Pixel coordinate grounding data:
※

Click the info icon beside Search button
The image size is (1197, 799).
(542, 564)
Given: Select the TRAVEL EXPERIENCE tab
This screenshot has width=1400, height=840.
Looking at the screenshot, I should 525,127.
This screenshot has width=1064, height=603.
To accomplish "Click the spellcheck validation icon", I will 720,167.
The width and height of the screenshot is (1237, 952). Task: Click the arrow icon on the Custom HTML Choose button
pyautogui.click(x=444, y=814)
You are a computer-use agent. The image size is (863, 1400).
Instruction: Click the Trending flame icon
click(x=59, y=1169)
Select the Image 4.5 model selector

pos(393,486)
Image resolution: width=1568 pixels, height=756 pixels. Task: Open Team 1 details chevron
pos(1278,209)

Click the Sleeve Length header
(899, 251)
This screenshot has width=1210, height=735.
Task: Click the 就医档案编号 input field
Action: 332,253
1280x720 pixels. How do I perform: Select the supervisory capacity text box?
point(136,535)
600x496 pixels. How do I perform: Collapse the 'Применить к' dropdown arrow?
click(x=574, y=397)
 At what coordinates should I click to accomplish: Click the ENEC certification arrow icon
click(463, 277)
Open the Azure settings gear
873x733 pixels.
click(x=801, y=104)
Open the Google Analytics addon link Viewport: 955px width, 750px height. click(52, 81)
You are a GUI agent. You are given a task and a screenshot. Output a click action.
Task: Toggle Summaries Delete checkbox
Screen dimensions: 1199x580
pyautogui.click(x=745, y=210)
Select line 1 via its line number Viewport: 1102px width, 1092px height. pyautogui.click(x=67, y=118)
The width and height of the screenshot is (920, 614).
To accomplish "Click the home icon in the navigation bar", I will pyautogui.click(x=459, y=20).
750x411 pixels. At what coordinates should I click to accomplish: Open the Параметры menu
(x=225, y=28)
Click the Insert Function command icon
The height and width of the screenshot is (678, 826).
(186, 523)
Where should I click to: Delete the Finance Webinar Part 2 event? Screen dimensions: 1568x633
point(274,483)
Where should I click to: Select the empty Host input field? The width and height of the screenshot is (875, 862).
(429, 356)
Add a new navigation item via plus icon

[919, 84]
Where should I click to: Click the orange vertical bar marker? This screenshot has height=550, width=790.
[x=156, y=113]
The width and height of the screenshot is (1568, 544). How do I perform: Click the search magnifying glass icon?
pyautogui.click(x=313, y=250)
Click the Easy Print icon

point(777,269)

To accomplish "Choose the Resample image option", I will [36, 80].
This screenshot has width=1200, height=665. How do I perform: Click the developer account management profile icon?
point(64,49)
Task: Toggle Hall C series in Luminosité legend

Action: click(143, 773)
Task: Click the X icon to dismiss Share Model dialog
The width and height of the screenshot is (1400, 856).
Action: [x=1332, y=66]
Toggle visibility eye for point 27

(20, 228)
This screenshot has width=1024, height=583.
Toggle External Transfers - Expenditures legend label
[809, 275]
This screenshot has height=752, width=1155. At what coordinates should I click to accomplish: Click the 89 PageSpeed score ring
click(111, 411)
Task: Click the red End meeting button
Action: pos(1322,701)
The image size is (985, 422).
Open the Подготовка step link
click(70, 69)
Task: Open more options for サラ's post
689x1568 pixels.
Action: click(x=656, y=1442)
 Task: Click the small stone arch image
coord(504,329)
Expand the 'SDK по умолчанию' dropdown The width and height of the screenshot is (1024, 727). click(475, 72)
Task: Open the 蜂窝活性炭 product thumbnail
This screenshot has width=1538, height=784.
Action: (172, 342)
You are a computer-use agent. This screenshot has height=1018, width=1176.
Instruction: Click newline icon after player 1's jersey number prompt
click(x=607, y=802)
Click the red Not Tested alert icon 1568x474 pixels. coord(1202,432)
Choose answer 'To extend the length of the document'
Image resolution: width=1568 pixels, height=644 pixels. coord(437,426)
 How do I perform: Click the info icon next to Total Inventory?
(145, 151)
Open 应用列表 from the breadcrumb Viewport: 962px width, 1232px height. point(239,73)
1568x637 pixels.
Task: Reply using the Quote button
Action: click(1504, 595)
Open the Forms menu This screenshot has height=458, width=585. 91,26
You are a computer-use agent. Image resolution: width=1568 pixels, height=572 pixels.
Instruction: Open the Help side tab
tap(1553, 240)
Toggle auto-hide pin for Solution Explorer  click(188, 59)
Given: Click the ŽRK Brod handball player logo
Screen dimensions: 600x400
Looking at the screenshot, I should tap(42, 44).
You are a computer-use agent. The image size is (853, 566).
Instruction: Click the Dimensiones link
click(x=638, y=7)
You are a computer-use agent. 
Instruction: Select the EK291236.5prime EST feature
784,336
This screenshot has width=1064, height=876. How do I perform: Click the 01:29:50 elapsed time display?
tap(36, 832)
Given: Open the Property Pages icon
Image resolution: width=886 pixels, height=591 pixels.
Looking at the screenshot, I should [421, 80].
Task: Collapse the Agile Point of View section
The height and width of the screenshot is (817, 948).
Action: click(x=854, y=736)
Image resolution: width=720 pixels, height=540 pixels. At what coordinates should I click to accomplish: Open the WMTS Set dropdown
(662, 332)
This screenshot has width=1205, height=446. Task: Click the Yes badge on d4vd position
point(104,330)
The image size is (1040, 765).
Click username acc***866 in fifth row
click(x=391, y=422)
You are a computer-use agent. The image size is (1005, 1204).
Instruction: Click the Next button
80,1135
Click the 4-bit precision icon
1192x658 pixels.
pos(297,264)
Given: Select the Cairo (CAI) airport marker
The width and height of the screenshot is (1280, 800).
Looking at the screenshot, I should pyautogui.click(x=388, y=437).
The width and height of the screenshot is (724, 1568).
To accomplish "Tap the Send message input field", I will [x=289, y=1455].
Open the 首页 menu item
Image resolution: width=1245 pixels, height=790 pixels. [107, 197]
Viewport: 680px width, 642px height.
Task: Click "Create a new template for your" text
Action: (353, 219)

※

Task to carry out:
Print all the records precisely.

Answer space:
Click the info icon beside Search button
The image size is (1197, 799).
(542, 564)
Given: Select the TRAVEL EXPERIENCE tab
This screenshot has width=1400, height=840.
Looking at the screenshot, I should 525,127.
This screenshot has width=1064, height=603.
To accomplish "Click the spellcheck validation icon", I will 720,167.
The width and height of the screenshot is (1237, 952). Task: Click the arrow icon on the Custom HTML Choose button
pyautogui.click(x=444, y=814)
You are a computer-use agent. The image size is (863, 1400).
Instruction: Click the Trending flame icon
click(x=59, y=1169)
Select the Image 4.5 model selector

pos(393,486)
Image resolution: width=1568 pixels, height=756 pixels. Task: Open Team 1 details chevron
pos(1278,209)

Click the Sleeve Length header
(899, 251)
This screenshot has width=1210, height=735.
Task: Click the 就医档案编号 input field
Action: 332,253
1280x720 pixels. How do I perform: Select the supervisory capacity text box?
point(136,535)
600x496 pixels. How do I perform: Collapse the 'Применить к' dropdown arrow?
click(x=574, y=397)
 At what coordinates should I click to accomplish: Click the ENEC certification arrow icon
click(463, 277)
Open the Azure settings gear
873x733 pixels.
click(x=801, y=104)
Open the Google Analytics addon link Viewport: 955px width, 750px height. click(52, 81)
You are a GUI agent. You are given a task and a screenshot. Output a click action.
Task: Toggle Summaries Delete checkbox
Screen dimensions: 1199x580
pyautogui.click(x=745, y=210)
Select line 1 via its line number Viewport: 1102px width, 1092px height. pyautogui.click(x=67, y=118)
The width and height of the screenshot is (920, 614).
To accomplish "Click the home icon in the navigation bar", I will pyautogui.click(x=459, y=20).
750x411 pixels. At what coordinates should I click to accomplish: Open the Параметры menu
(x=225, y=28)
Click the Insert Function command icon
The height and width of the screenshot is (678, 826).
(186, 523)
Where should I click to: Delete the Finance Webinar Part 2 event? Screen dimensions: 1568x633
point(274,483)
Where should I click to: Select the empty Host input field? The width and height of the screenshot is (875, 862).
(429, 356)
Add a new navigation item via plus icon

[919, 84]
Where should I click to: Click the orange vertical bar marker? This screenshot has height=550, width=790.
[x=156, y=113]
The width and height of the screenshot is (1568, 544). How do I perform: Click the search magnifying glass icon?
pyautogui.click(x=313, y=250)
Click the Easy Print icon

point(777,269)

To accomplish "Choose the Resample image option", I will [36, 80].
This screenshot has width=1200, height=665. How do I perform: Click the developer account management profile icon?
point(64,49)
Task: Toggle Hall C series in Luminosité legend

Action: click(143, 773)
Task: Click the X icon to dismiss Share Model dialog
The width and height of the screenshot is (1400, 856).
Action: [x=1332, y=66]
Toggle visibility eye for point 27

(20, 228)
This screenshot has width=1024, height=583.
Toggle External Transfers - Expenditures legend label
[809, 275]
This screenshot has height=752, width=1155. At what coordinates should I click to accomplish: Click the 89 PageSpeed score ring
click(111, 411)
Task: Click the red End meeting button
Action: pos(1322,701)
The image size is (985, 422).
Open the Подготовка step link
click(70, 69)
Task: Open more options for サラ's post
689x1568 pixels.
Action: click(x=656, y=1442)
 Task: Click the small stone arch image
coord(504,329)
Expand the 'SDK по умолчанию' dropdown The width and height of the screenshot is (1024, 727). click(475, 72)
Task: Open the 蜂窝活性炭 product thumbnail
This screenshot has width=1538, height=784.
Action: (172, 342)
You are a computer-use agent. This screenshot has height=1018, width=1176.
Instruction: Click newline icon after player 1's jersey number prompt
click(x=607, y=802)
Click the red Not Tested alert icon 1568x474 pixels. coord(1202,432)
Choose answer 'To extend the length of the document'
Image resolution: width=1568 pixels, height=644 pixels. coord(437,426)
 How do I perform: Click the info icon next to Total Inventory?
(145, 151)
Open 应用列表 from the breadcrumb Viewport: 962px width, 1232px height. point(239,73)
1568x637 pixels.
Task: Reply using the Quote button
Action: click(1504, 595)
Open the Forms menu This screenshot has height=458, width=585. 91,26
You are a computer-use agent. Image resolution: width=1568 pixels, height=572 pixels.
Instruction: Open the Help side tab
tap(1553, 240)
Toggle auto-hide pin for Solution Explorer  click(188, 59)
Given: Click the ŽRK Brod handball player logo
Screen dimensions: 600x400
Looking at the screenshot, I should tap(42, 44).
You are a computer-use agent. The image size is (853, 566).
Instruction: Click the Dimensiones link
click(x=638, y=7)
You are a computer-use agent. 
Instruction: Select the EK291236.5prime EST feature
784,336
This screenshot has width=1064, height=876. How do I perform: Click the 01:29:50 elapsed time display?
tap(36, 832)
Given: Open the Property Pages icon
Image resolution: width=886 pixels, height=591 pixels.
Looking at the screenshot, I should [421, 80].
Task: Collapse the Agile Point of View section
The height and width of the screenshot is (817, 948).
Action: click(x=854, y=736)
Image resolution: width=720 pixels, height=540 pixels. At what coordinates should I click to accomplish: Open the WMTS Set dropdown
(662, 332)
This screenshot has width=1205, height=446. Task: Click the Yes badge on d4vd position
point(104,330)
The image size is (1040, 765).
Click username acc***866 in fifth row
click(x=391, y=422)
You are a computer-use agent. The image size is (1005, 1204).
Instruction: Click the Next button
80,1135
Click the 4-bit precision icon
1192x658 pixels.
pos(297,264)
Given: Select the Cairo (CAI) airport marker
The width and height of the screenshot is (1280, 800).
Looking at the screenshot, I should pyautogui.click(x=388, y=437).
The width and height of the screenshot is (724, 1568).
To accomplish "Tap the Send message input field", I will [x=289, y=1455].
Open the 首页 menu item
Image resolution: width=1245 pixels, height=790 pixels. [107, 197]
Viewport: 680px width, 642px height.
Task: Click "Create a new template for your" text
Action: (353, 219)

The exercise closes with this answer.